Pero la cajera no presenció nada de esta escena, pues el encargado del supermercado la destinó al almacén como castigo a su breve huída para fumar.

--Bueno, sujételo un momento, porque para darle las gracias, le prometo que va a tener usted una buena cena de Nochebuena.
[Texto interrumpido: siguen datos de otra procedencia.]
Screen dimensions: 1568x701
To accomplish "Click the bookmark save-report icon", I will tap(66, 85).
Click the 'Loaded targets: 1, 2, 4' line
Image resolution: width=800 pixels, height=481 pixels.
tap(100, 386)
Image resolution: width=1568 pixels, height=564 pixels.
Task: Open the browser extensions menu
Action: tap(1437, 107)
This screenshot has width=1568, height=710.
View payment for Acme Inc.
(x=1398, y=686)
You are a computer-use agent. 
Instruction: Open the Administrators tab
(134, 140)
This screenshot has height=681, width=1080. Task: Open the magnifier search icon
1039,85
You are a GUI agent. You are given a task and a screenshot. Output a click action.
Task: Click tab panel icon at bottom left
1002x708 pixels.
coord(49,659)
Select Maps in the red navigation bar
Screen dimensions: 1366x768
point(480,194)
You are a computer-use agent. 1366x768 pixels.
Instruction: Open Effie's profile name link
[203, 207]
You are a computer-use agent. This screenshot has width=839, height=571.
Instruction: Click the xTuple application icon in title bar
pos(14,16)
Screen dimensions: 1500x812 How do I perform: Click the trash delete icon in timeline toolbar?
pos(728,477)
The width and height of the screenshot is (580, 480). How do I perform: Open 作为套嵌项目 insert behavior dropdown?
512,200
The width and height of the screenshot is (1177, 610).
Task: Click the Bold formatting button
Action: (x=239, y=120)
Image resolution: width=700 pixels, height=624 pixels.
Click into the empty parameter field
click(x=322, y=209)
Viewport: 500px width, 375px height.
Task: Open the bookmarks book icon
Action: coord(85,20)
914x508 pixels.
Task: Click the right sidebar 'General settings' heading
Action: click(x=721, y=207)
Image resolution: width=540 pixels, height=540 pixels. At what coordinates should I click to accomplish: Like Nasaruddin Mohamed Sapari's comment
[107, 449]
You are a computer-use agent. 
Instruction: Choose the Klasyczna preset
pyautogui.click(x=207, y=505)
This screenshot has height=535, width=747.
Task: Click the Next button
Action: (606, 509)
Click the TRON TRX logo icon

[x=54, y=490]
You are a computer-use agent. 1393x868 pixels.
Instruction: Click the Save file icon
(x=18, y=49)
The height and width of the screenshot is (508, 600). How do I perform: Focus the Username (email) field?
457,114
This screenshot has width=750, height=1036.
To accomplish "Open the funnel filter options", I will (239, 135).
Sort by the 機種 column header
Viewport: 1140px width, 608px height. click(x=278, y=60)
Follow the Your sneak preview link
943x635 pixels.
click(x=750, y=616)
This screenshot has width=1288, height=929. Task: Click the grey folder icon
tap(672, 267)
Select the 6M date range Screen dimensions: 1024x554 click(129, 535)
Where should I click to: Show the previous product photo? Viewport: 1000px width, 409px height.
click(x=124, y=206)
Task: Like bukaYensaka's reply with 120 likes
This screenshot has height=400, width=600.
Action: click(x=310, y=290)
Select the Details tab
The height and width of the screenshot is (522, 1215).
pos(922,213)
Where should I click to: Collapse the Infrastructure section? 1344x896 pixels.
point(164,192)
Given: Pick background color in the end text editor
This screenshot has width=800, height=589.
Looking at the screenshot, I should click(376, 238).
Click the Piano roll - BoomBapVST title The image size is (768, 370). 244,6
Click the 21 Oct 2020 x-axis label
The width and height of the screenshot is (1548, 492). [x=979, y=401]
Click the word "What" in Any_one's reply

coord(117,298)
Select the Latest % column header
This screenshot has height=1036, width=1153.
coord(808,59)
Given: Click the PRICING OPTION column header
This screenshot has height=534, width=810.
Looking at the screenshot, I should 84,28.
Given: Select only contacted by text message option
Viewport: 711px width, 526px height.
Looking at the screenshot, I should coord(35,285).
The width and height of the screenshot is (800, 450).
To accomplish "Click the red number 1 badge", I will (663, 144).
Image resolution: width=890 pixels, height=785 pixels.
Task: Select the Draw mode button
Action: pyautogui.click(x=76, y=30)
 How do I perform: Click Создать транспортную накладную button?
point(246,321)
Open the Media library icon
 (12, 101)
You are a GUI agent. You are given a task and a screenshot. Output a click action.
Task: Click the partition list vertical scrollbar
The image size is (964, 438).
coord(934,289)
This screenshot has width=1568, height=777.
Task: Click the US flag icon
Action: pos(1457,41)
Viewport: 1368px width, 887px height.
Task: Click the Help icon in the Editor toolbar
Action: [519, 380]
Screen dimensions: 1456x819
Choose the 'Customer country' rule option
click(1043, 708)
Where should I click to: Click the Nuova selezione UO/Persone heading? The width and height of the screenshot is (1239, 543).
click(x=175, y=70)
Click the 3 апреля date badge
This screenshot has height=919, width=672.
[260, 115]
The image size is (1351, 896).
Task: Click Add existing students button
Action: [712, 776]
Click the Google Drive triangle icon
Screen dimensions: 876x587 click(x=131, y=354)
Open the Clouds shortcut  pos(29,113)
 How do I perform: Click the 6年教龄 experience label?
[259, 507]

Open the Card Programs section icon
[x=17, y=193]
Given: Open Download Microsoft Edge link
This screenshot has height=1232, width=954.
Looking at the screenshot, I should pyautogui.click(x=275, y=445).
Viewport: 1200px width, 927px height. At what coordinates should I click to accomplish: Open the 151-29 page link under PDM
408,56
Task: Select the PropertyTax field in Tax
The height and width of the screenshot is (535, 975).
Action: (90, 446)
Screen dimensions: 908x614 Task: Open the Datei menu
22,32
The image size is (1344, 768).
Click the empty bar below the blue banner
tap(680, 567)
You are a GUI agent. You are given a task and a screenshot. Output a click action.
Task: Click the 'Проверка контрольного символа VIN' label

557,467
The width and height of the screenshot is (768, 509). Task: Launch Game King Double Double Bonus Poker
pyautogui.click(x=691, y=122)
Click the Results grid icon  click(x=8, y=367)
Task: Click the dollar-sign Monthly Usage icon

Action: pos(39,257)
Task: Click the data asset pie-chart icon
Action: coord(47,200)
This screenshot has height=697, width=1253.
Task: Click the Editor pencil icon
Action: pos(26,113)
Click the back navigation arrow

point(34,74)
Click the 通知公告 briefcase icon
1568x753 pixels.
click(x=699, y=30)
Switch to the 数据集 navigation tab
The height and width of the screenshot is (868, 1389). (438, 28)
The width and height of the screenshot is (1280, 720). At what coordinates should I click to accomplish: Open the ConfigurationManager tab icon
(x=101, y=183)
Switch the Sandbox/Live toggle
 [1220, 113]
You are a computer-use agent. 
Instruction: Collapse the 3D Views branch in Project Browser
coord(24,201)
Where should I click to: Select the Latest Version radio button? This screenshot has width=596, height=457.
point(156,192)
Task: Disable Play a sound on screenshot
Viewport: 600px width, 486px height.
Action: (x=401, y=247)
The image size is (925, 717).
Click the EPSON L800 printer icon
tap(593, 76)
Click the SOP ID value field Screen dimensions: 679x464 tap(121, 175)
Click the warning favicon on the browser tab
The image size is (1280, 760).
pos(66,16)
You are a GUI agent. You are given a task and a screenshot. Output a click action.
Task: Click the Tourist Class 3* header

Y dicho esto, el hombre se metió en el supermercado, saliendo al rato con una bolsa de las pequeñas llena de envases de mortadela (de la normal y con aceitunas), chopped (de cerdo y de ternera), tres paquetes de salchichas --¡más salchichas!-- y otro de queso en lonchas. Pero ojo, todo de marca blanca y no precisamente Hacendado. También puso en la bolsa media docena de huevos y una pieza de pan.

--Ea, pues esto junto con los diez euritos que le doy --no se los gaste usted en vino, hágame el favor--, conforman su recompensa. ¡Cuqui, ven con el amito y deja ya en paz a ese hombre, que nos espera mami en casa!

Y es entonces, en este momento exacto, cuando se produjo el esperado milagro. Lo inefable, lo prodigioso. Al perrito Cuqui le fue dado el don de la palabra durante tan solo diez segundos, pero que supo aprovechar muy bien, pues dijo con voz contundente de barítono --asombrosa para lo pequeño de su tamaño--: "Yo no me voy contigo a ningún lado, mamarracho. Yo me quedo en compañía de este hombre para el resto de mis días" (tras la dos frases volvió a su guau guau habitual). La sorpresa fue de tal magnitud que el hombre salió huyendo despavorido.

Con Cuqui y los estuchados de embutido, José Alfredo --que era un hombre bueno que no se extrañaba ante los imposibles-- pasó una de las más felices nochebuenas que recordaba en años. La primera de las doce que ambos vivieron juntos en buen amor y compaña antes de que una malhadada tarde, un camión lleno de escombros los atropellara en marzo de 2030 con resultados fatales.